== Work to complete ==
Go through the records and extract every line with the word "comment".

Data records: Begin

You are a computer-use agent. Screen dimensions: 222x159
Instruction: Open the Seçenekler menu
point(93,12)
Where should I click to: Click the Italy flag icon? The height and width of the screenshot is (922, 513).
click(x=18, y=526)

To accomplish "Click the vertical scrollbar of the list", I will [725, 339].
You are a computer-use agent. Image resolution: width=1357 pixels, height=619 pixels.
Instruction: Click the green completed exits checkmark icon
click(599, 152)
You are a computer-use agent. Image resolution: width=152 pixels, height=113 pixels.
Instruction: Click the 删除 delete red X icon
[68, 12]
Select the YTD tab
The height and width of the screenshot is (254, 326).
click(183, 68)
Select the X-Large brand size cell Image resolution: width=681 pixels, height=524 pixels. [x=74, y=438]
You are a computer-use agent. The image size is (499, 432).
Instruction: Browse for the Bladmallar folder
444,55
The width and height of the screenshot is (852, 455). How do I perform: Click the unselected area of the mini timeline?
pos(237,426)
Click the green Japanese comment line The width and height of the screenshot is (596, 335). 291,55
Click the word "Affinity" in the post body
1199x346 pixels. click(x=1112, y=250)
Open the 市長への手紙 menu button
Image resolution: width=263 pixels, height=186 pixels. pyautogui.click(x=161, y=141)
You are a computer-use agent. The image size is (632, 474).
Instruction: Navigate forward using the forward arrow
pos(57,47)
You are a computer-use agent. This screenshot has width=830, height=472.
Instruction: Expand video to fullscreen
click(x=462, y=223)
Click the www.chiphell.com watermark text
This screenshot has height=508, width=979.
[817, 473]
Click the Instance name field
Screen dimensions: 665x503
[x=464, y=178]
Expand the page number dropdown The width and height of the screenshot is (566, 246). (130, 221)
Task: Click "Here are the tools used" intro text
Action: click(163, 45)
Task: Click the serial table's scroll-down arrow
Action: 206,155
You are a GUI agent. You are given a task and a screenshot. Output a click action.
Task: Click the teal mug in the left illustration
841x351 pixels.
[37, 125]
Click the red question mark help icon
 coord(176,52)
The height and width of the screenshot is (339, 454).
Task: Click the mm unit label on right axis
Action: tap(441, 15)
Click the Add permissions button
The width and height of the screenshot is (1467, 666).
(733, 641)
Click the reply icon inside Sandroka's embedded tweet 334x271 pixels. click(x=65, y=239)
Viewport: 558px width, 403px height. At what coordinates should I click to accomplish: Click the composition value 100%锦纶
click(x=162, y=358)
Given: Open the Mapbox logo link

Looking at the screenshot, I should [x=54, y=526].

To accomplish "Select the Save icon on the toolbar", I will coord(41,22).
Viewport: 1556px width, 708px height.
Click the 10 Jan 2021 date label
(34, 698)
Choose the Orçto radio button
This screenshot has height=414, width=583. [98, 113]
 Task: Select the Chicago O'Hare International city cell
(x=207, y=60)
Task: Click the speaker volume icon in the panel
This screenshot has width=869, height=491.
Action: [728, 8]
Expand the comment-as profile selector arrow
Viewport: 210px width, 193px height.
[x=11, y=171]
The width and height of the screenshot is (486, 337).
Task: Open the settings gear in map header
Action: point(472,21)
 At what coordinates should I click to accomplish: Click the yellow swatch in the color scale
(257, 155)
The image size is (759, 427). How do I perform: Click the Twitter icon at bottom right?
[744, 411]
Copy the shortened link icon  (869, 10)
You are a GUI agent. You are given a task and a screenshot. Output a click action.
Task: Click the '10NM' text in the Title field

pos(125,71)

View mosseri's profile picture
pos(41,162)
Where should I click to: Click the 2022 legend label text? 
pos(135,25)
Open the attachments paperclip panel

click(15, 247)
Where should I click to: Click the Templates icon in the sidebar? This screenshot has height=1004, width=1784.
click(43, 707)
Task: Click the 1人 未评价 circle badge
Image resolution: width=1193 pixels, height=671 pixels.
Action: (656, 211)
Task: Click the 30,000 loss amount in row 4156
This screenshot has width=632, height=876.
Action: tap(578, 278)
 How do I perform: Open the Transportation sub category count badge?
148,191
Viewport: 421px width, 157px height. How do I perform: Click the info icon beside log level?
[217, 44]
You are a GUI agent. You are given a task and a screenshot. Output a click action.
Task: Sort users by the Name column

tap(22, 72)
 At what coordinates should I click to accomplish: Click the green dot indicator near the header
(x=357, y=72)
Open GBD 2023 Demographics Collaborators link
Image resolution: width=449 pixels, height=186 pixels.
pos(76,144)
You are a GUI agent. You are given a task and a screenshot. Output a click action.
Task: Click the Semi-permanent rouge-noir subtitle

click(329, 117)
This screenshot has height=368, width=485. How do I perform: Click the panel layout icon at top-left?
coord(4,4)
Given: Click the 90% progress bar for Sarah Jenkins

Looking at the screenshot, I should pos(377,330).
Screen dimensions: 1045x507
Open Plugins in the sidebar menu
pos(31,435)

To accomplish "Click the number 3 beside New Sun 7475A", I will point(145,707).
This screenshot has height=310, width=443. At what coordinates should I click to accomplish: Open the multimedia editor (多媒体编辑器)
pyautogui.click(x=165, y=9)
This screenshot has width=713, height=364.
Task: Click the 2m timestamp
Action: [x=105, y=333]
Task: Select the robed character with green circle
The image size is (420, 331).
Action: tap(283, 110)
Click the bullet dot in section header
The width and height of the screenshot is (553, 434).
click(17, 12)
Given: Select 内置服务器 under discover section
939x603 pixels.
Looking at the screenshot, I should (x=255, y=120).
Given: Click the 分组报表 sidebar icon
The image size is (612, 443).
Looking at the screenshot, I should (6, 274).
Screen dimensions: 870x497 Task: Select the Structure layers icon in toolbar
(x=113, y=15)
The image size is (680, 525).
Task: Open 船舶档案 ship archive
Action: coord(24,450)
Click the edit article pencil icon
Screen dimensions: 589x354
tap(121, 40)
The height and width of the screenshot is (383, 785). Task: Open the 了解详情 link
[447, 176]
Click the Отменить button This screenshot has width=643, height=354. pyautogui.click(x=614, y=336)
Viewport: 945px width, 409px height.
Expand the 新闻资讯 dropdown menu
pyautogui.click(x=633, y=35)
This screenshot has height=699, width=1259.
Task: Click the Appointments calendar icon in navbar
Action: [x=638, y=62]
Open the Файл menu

Data records: End

== Expected output ==
Click the green Japanese comment line The width and height of the screenshot is (596, 335). 291,55
Expand the comment-as profile selector arrow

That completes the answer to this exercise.